Will I need specific qualifications to work as a teaching assistant?
To work as a teaching assistant, you will be required to hold some specific qualifications. This includes:
- Five GCSEs at grades A* – C, which must include English and Maths
- Experience of working in a school or with children
The following is not a legal requirement but is likely to strengthen the application to be a teaching assistant within a school:
- Training in children’s First Aid
- Training in the safeguarding of children
- Food hygiene training
To work as a teaching assistant, it will also be necessary for you to have an enhanced Disclosure and Barring Service check. The school that you apply to may also ask you to have a medical examination to ensure that you are safe and well to be in the school environment.
Essential Skills for Being a Teaching Assistant
Being a teaching assistant is an important role which plays a key part in the development and education of children.
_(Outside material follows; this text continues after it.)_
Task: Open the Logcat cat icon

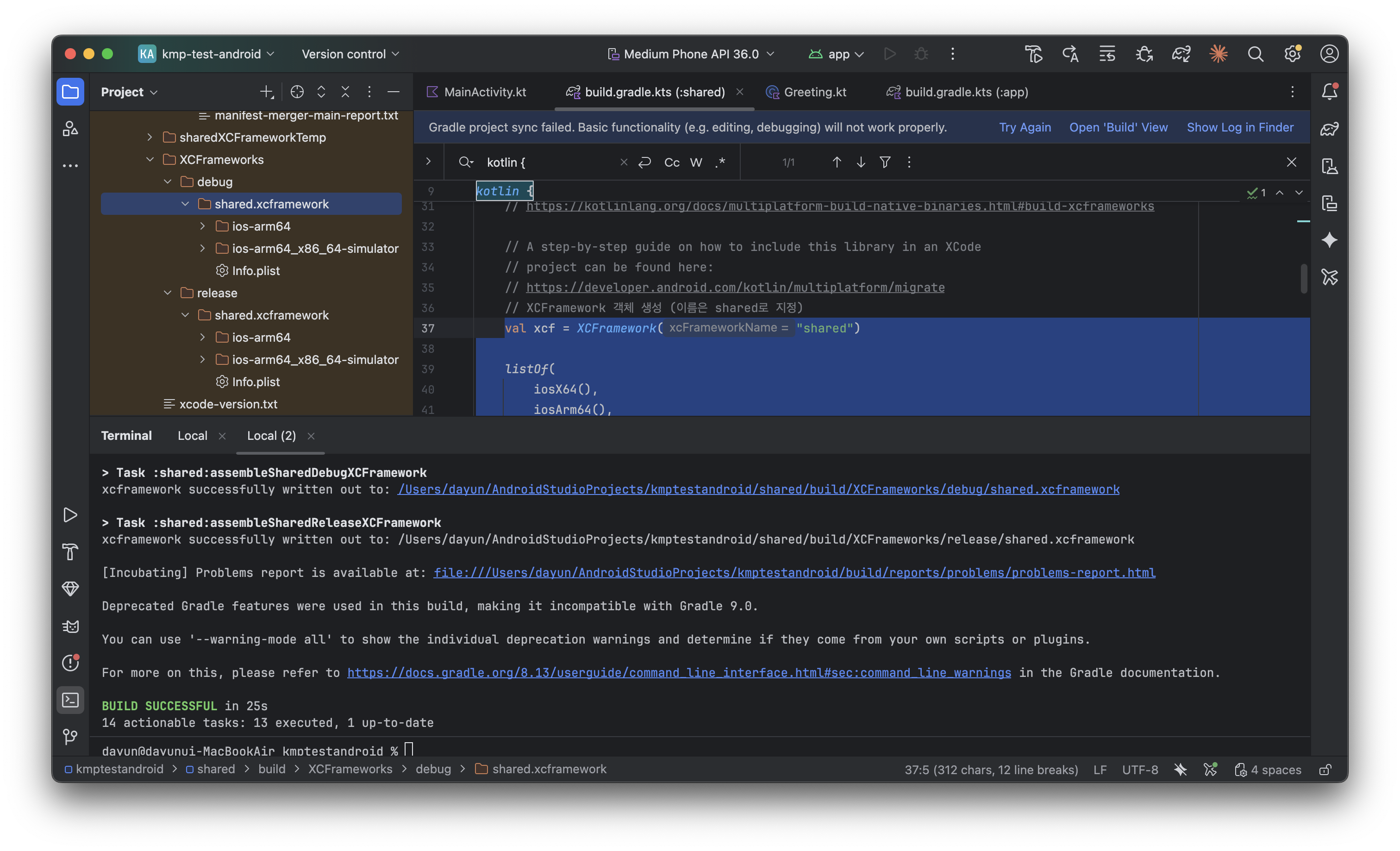Action: (70, 626)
To have a successful career in this profession you will need to develop a range of skills, which includes:
- The ability to communicate with pupils, teachers, parents and other authorities
- The ability to identify additional or special needs within a child
- The ability to maintain energy throughout the day
- To help children develop academically and socially
- To follow the guidance given by the classroom teacher
- To liaise with parents and provide updates on the development of their child
- To maintain confidentiality and meet all data protection laws
- To empathetically engage with children
- To be engaged and encourage children to be enthusiastic about learning.
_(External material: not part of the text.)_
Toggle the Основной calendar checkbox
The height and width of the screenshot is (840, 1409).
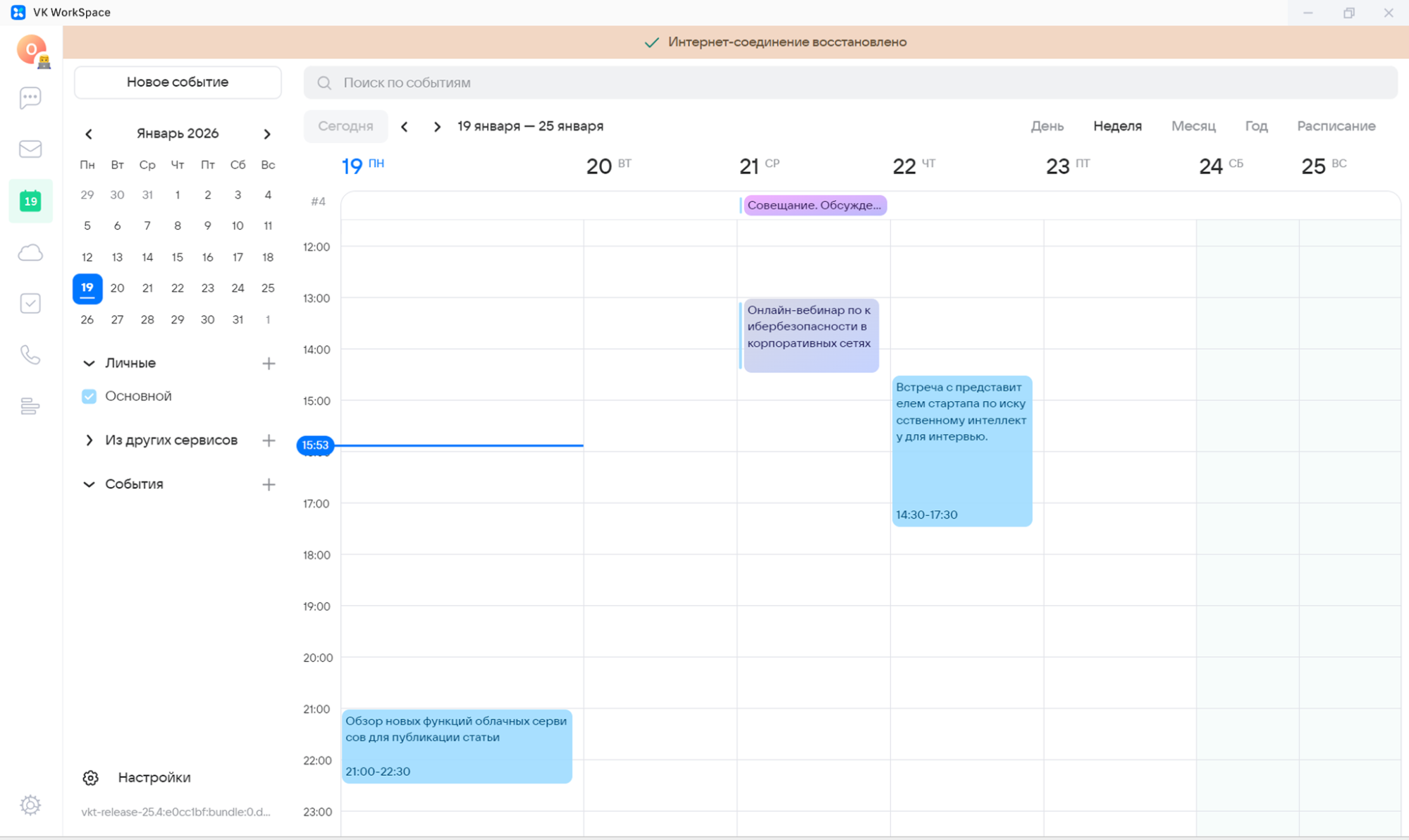(89, 396)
- Strong administration skills and the ability to maintain written records.
Day to Day Work of a Teaching Assistant
Your day to day activities as a teaching assistant will be varied and revolve around the National Curriculum, your teacher’s lesson plans and the needs of the children you work with. You will support the school teaching team in delivering lessons, assisting children with additional needs and supervising groups in their learning.
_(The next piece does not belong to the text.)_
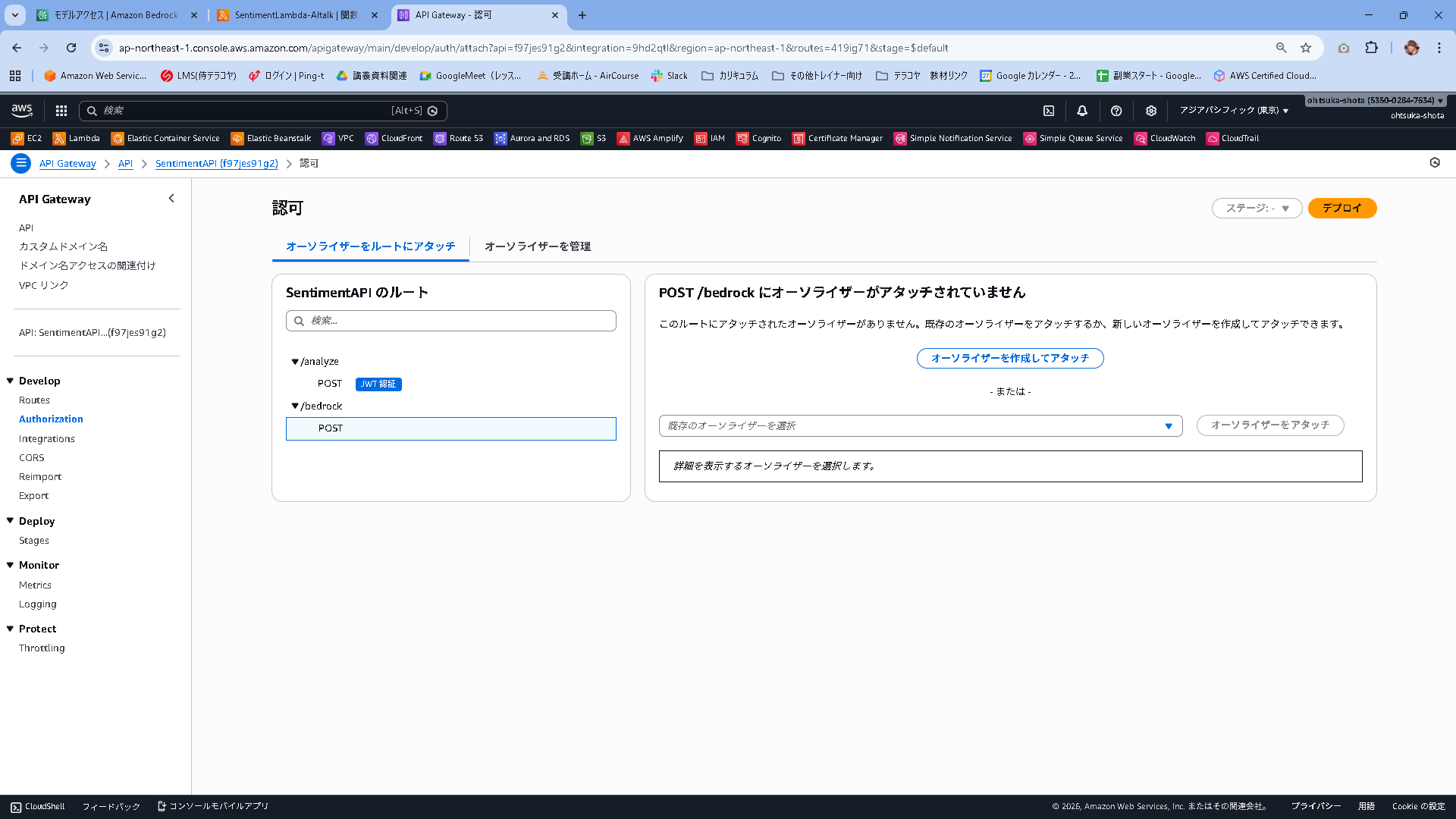Open the notifications bell icon

[1082, 111]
You might work in a state school, nursery, children’s hospital or private setting. The number of children that will be in your care will depend on your setting and there may be more than one teaching assistant per class.
Some of the likely day-to-day activities that you engage in could include:
- Preparing the classroom or external environment for the lesson and cleaning away after lessons are completed
- Giving feedback to teachers, education officers and parents
- Helping children with their reading by either listening to them or reading to them.
- Working closely with children who have additional or special needs.
- Helping plan lessons with teachers.
- Delivering lessons in the absence of a teacher.
- Helping in all subjects including P.E and preparing for concerts or nativities.
- Helping the teacher to address behavioural difficulties within the classroom.
- Offering care and support to children who are upset or unwell.
How much will I earn as a teaching assistant?
As a new teaching assistant, you can expect a starting salary of between £11,500 to £14,000. Once you become more experienced, your salary will increase to between £15,000 to £17,000.
A higher level teaching assistant is an assistant who has worked in the role for several years and their salary can range from £17,000 to £23,000.
The level of pay that you will receive as a teaching assistant are set by local education authority or by the school that you will work for.
Some teaching assistants are only paid for working weeks and this means that pay is only received in term time. You must be aware of how your school will pay you as you may not receive a wage during school holidays.
Career Progression for a Teaching Assistant
When you are a teaching assistant, your career will likely progress as you accumulate experience and years in the job. Once you become an experienced teaching assistant, you may be promoted to become a senior assistant or could progress to a Higher Level Teaching Assistant (HLTA) position.
For those who want to progress further, it may be possible to train to become a teacher. There are specific qualifications that must be met to do this. For further information, see Get into Teaching.
Working Hours for a Teaching Assistant
Teaching assistants will work during term time. Their hours will usually be from 8:30 to 3:15 each day, though these will depend on the school. It may be necessary for teaching assistants to attend meetings, parents evenings or out-of-school events such as school discos, trips or plays. In these cases, additional hours may be necessary.